Travellers were seekers, on the seas and on the coasts of the earth. Their maps unfold visions of future adventures on sailing and steam ships, but they also evoke memories of past voyages - actual and imagined. They arrange the things of the sea and its coasts in lines, symbols and sketches and in doing so also make the travelling people on the ships visible. Contemporaries as well as those born later read in maps of inquisitive exploration and dynamic boldness, of longings and fantasies, hardships and triumphs.
In four contributions by Wolfgang Struck, Ruth Schilling, Frederic Theis and Florian Tüchert, the new publication "Karten-Reisen" (Map Journeys) sets out a vivid, multi-perspective narrative of personal and collective travel experiences, to barren polar regions and lush jungle coasts, from antiquity to the early 20th century. The volume invites us to read historical sea and coastal maps as testimonies of passionate expeditions, as credentials of tourist ship passages and as instrumentalities of a new order of knowledge. Supplemented by excerpts of poetic and documentary texts, the book is at the same time a literary journey across the mapped sea and develops a vivid panorama of world travel.

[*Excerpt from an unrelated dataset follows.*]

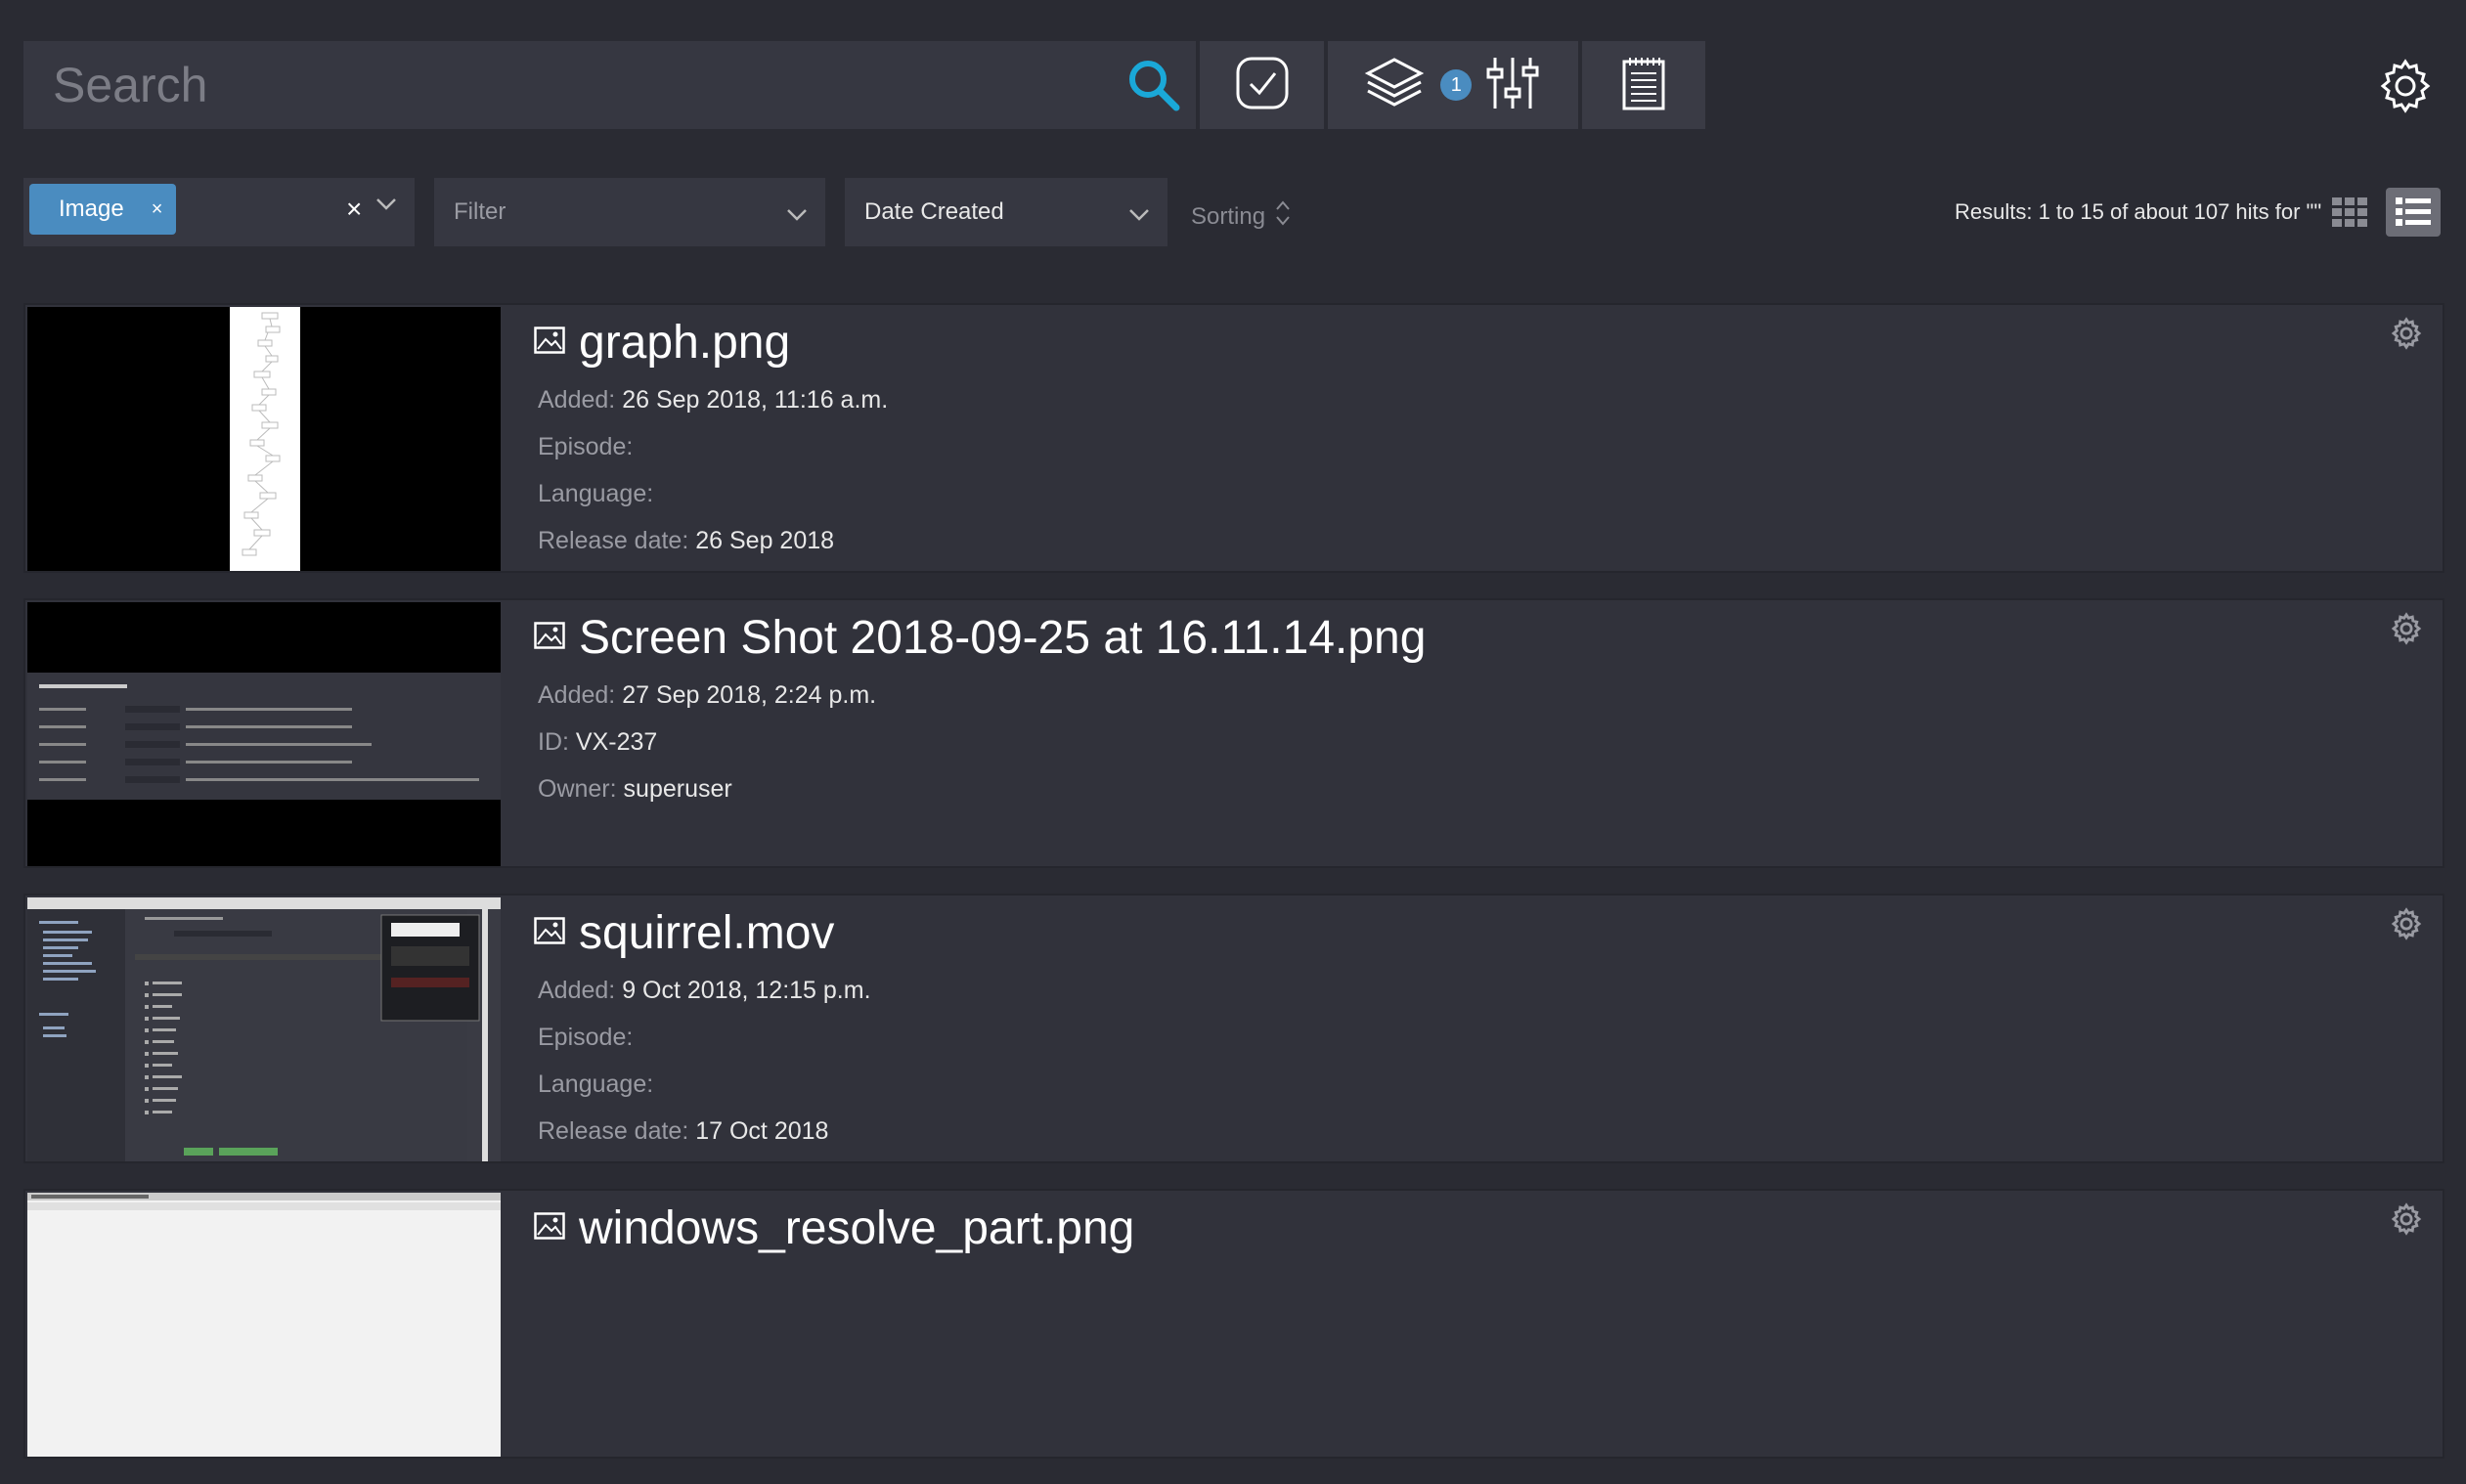  I want to click on clear-selection-button: ×, so click(354, 210).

At the same time, the book accompanies the digital exhibition "Karten Wissen Meer: Globalisierung vom Wasser aus" (Maps Knowledge of the Sea: Globalisation from the Water), which will be on display in the digital exhibition portal Gotha from 29 November 2021. There, exhibits from the Perthes Gotha Collection and the map collection of the German Maritime Museum will illustrate how sea and ocean maps became media of globalisation at the turn of the 19th century.